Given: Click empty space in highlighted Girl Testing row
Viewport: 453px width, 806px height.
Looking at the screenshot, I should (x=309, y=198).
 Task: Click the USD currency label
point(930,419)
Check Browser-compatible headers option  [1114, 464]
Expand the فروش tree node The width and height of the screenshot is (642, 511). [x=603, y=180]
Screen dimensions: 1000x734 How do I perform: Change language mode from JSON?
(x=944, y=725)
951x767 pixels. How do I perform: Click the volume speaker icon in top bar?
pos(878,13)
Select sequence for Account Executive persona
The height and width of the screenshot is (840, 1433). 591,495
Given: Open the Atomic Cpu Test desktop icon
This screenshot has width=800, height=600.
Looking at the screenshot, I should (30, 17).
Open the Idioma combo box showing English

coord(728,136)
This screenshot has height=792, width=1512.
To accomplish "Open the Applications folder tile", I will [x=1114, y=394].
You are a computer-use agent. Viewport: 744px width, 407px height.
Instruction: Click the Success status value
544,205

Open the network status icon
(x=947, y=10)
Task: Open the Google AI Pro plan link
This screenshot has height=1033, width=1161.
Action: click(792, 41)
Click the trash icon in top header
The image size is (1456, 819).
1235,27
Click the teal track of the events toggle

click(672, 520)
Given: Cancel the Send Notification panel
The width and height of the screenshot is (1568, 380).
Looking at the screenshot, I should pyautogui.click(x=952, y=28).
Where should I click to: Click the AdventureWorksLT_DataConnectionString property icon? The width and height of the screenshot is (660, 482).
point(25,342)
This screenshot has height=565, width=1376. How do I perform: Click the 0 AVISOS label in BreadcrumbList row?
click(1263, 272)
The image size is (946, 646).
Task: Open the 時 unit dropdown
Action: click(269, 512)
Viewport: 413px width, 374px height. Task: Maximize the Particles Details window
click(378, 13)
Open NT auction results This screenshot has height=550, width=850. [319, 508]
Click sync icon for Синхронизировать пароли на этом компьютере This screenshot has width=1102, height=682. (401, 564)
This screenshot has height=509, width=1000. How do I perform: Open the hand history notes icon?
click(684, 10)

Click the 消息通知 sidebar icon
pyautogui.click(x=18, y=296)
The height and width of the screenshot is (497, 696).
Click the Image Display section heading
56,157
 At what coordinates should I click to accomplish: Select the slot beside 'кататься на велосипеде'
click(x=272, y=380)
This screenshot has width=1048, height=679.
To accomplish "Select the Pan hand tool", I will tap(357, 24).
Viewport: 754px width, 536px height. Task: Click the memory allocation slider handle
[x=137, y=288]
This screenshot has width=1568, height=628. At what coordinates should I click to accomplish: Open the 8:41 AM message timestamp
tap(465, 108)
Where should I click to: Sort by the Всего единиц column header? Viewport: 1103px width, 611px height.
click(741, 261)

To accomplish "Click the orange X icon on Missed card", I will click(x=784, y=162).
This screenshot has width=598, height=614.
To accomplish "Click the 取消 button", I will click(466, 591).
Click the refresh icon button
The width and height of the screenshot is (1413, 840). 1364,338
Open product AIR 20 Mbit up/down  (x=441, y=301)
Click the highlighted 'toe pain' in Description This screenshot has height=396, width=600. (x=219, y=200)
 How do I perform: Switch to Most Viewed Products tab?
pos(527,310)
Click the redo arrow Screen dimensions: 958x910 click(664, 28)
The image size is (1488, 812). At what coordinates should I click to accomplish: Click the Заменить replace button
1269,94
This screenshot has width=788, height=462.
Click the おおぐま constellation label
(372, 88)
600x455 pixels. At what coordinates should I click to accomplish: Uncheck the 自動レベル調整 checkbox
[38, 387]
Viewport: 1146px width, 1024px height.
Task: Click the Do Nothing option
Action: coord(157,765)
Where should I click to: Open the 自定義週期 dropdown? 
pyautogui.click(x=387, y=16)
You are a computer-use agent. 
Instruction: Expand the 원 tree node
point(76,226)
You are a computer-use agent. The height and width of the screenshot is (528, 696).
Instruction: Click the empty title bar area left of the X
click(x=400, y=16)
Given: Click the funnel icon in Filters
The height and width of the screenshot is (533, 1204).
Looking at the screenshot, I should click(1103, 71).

···

• WHAT THE TASK ASKS:
Reproduce all of the data above verbatim, keeping every line and character unchanged.

• FULL SOLUTION:
Given: Click empty space in highlighted Girl Testing row
Viewport: 453px width, 806px height.
Looking at the screenshot, I should (x=309, y=198).
 Task: Click the USD currency label
point(930,419)
Check Browser-compatible headers option  [1114, 464]
Expand the فروش tree node The width and height of the screenshot is (642, 511). [x=603, y=180]
Screen dimensions: 1000x734 How do I perform: Change language mode from JSON?
(x=944, y=725)
951x767 pixels. How do I perform: Click the volume speaker icon in top bar?
pos(878,13)
Select sequence for Account Executive persona
The height and width of the screenshot is (840, 1433). 591,495
Given: Open the Atomic Cpu Test desktop icon
This screenshot has width=800, height=600.
Looking at the screenshot, I should (30, 17).
Open the Idioma combo box showing English

coord(728,136)
This screenshot has height=792, width=1512.
To accomplish "Open the Applications folder tile", I will [x=1114, y=394].
You are a computer-use agent. Viewport: 744px width, 407px height.
Instruction: Click the Success status value
544,205

Open the network status icon
(x=947, y=10)
Task: Open the Google AI Pro plan link
This screenshot has height=1033, width=1161.
Action: click(792, 41)
Click the trash icon in top header
The image size is (1456, 819).
1235,27
Click the teal track of the events toggle

click(672, 520)
Given: Cancel the Send Notification panel
The width and height of the screenshot is (1568, 380).
Looking at the screenshot, I should pyautogui.click(x=952, y=28).
Where should I click to: Click the AdventureWorksLT_DataConnectionString property icon? The width and height of the screenshot is (660, 482).
point(25,342)
This screenshot has height=565, width=1376. How do I perform: Click the 0 AVISOS label in BreadcrumbList row?
click(1263, 272)
The image size is (946, 646).
Task: Open the 時 unit dropdown
Action: click(269, 512)
Viewport: 413px width, 374px height. Task: Maximize the Particles Details window
click(378, 13)
Open NT auction results This screenshot has height=550, width=850. [319, 508]
Click sync icon for Синхронизировать пароли на этом компьютере This screenshot has width=1102, height=682. (401, 564)
This screenshot has height=509, width=1000. How do I perform: Open the hand history notes icon?
click(684, 10)

Click the 消息通知 sidebar icon
pyautogui.click(x=18, y=296)
The height and width of the screenshot is (497, 696).
Click the Image Display section heading
56,157
 At what coordinates should I click to accomplish: Select the slot beside 'кататься на велосипеде'
click(x=272, y=380)
This screenshot has width=1048, height=679.
To accomplish "Select the Pan hand tool", I will tap(357, 24).
Viewport: 754px width, 536px height. Task: Click the memory allocation slider handle
[x=137, y=288]
This screenshot has width=1568, height=628. At what coordinates should I click to accomplish: Open the 8:41 AM message timestamp
tap(465, 108)
Where should I click to: Sort by the Всего единиц column header? Viewport: 1103px width, 611px height.
click(741, 261)

To accomplish "Click the orange X icon on Missed card", I will click(x=784, y=162).
This screenshot has width=598, height=614.
To accomplish "Click the 取消 button", I will click(466, 591).
Click the refresh icon button
The width and height of the screenshot is (1413, 840). 1364,338
Open product AIR 20 Mbit up/down  (x=441, y=301)
Click the highlighted 'toe pain' in Description This screenshot has height=396, width=600. (x=219, y=200)
 How do I perform: Switch to Most Viewed Products tab?
pos(527,310)
Click the redo arrow Screen dimensions: 958x910 click(664, 28)
The image size is (1488, 812). At what coordinates should I click to accomplish: Click the Заменить replace button
1269,94
This screenshot has width=788, height=462.
Click the おおぐま constellation label
(372, 88)
600x455 pixels. At what coordinates should I click to accomplish: Uncheck the 自動レベル調整 checkbox
[38, 387]
Viewport: 1146px width, 1024px height.
Task: Click the Do Nothing option
Action: coord(157,765)
Where should I click to: Open the 自定義週期 dropdown? 
pyautogui.click(x=387, y=16)
You are a computer-use agent. 
Instruction: Expand the 원 tree node
point(76,226)
You are a computer-use agent. The height and width of the screenshot is (528, 696).
Instruction: Click the empty title bar area left of the X
click(x=400, y=16)
Given: Click the funnel icon in Filters
The height and width of the screenshot is (533, 1204).
Looking at the screenshot, I should click(1103, 71).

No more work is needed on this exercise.